Extend the runtime with a plugin rather than adding logic to skills.
enterprise-agent/
├── agent.yaml
├── skills/
│   └── answer_question.py
└── plugins/
    ├── sso_auth.py         ← injects enterprise SSO token
    ├── audit_logger.py     ← logs all skill calls to SIEM
    └── pii_redactor.py     ← redacts PII from skill outputs
When to use: Cross-cutting concerns (auth, logging, security) that apply to all skills. Keeps skill code clean. Key principle: If a concern applies to all skills, it belongs in a plugin or hook, not duplicated in each skill.

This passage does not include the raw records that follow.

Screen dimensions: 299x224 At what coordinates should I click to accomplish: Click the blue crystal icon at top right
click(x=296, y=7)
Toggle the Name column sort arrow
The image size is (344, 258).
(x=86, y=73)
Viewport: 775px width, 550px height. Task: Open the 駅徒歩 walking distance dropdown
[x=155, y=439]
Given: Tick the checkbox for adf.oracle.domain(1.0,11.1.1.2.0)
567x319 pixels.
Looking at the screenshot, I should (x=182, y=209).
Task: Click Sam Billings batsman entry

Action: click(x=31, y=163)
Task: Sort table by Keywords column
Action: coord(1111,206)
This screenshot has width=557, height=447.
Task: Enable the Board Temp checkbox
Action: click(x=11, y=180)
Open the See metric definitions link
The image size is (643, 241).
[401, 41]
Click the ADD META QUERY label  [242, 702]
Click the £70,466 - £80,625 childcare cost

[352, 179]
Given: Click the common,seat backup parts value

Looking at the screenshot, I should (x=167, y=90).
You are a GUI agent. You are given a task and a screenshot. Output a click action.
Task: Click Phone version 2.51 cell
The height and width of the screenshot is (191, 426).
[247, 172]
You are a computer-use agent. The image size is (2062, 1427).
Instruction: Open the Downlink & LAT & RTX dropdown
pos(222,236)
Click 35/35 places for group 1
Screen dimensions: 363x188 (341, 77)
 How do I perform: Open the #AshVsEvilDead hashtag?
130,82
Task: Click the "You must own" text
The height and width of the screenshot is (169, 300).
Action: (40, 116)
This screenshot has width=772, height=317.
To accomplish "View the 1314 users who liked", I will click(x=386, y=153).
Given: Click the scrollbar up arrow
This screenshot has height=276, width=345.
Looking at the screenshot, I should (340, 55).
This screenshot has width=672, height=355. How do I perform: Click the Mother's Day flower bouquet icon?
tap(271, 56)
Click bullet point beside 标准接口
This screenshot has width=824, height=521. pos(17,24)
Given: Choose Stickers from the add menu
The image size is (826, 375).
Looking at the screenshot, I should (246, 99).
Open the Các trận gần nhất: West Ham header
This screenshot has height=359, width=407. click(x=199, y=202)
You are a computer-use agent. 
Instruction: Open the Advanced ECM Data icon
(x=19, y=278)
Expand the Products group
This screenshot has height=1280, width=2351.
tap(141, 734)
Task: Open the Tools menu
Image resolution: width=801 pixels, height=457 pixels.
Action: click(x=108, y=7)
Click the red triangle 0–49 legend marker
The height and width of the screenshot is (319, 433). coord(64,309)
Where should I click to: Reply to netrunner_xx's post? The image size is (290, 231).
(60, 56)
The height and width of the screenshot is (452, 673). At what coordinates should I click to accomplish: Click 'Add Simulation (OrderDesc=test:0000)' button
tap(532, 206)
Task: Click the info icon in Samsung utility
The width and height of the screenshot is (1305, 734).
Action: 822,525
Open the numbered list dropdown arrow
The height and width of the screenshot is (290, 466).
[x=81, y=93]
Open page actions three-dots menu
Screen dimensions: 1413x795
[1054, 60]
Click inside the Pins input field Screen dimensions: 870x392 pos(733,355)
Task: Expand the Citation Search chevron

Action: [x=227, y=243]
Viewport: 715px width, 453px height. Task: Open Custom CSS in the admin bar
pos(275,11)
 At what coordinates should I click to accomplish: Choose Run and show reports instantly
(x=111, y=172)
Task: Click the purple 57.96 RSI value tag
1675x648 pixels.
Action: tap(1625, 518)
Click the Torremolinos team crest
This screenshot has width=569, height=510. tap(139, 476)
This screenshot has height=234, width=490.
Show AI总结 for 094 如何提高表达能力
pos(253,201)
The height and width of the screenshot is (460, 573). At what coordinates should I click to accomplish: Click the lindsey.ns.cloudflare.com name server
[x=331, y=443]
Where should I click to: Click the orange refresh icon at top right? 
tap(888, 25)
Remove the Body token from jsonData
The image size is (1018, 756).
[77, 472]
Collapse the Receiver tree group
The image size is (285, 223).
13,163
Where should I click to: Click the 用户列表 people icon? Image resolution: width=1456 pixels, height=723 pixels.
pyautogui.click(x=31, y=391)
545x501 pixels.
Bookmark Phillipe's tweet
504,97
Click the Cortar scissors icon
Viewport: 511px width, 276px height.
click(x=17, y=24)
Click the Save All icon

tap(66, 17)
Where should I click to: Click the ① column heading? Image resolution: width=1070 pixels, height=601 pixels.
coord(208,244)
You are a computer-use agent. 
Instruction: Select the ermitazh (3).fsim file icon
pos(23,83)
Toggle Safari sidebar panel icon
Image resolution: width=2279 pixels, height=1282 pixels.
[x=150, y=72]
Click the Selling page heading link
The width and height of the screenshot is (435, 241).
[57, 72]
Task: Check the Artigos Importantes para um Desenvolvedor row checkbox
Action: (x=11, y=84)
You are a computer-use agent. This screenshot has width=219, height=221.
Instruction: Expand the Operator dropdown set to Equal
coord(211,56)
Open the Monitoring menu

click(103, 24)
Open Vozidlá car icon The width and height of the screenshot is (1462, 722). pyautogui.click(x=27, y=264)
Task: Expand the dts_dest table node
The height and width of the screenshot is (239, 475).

Pattern 6: Test-driven agents

Write tests for skills before implementing them. Run tests in CI on every push.
tdd-agent/
├── agent.yaml
├── skills/
│   ├── extract_entities.py
│   └── classify_intent.py
└── tests/
    ├── test_extract_entities.py
    ├── test_classify_intent.py
    └── conftest.py          ← shared fixtures
# tests/test_classify_intent.py
import pytest
from skills.classify_intent import classify_intent

@pytest.mark.parametrize("text,expected", [
    ("I want to return my order", "return"),
    ("Where is my package?", "tracking"),
    ("I'd like to cancel", "cancel"),
])
def test_intent_classification(text, expected):
    result = classify_intent(text)
    assert result["intent"] == expected
# .github/workflows/test.yml
on: [push, pull_request]
jobs:
  test:
    runs-on: ubuntu-latest
    steps:
      - uses: actions/checkout@v4
      - run: pip install gitagent pytest
      - run: gitagent test

Anti-patterns

Too many skills — More than ~15 skills degrades LLM routing accuracy. Group related actions into sub-agents or SkillsFlows. Skills with side effects in tests — Skills that send emails or write to databases should be mockable. Use dependency injection or the mock-skills flag in gitagent test. Secrets in agent.yaml — Never hardcode API keys. Always use ${ENV_VAR} references. Giant system prompts — A 2,000-word system prompt usually means the agent is trying to do too much. Split into specialized agents. Logic in hooks instead of skills — Hooks are for cross-cutting concerns (logging, auth, security). Business logic belongs in skills where it’s testable and explicit.